**Task details**
How many lines in the records below contain the word "perform"? Reply with the number alone.

****

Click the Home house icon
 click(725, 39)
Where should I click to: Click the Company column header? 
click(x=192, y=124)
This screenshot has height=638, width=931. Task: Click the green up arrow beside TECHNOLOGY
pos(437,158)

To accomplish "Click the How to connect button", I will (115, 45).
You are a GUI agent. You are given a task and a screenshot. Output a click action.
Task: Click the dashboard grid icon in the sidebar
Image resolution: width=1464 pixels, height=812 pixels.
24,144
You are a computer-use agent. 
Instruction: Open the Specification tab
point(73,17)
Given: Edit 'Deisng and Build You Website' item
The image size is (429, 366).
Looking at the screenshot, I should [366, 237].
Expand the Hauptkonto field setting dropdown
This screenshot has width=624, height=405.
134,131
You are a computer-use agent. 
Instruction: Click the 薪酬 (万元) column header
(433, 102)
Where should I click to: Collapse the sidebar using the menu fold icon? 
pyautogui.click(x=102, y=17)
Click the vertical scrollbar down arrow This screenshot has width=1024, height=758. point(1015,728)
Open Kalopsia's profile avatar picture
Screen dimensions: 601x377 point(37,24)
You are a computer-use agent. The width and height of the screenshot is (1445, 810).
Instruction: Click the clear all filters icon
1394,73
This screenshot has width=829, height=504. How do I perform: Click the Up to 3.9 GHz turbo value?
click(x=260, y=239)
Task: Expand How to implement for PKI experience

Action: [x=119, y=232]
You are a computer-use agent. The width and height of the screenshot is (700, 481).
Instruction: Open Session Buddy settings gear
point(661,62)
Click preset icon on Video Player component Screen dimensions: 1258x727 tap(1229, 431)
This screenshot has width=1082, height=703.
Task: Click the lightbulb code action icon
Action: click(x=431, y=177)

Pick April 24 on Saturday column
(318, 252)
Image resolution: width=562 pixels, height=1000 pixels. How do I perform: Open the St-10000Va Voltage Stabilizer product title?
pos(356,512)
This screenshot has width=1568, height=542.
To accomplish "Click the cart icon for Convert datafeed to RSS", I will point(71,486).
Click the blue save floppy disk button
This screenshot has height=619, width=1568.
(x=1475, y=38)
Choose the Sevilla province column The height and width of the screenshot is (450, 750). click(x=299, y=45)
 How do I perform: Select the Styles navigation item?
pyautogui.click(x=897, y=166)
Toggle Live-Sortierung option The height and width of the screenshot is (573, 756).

****

**Expected answer**
3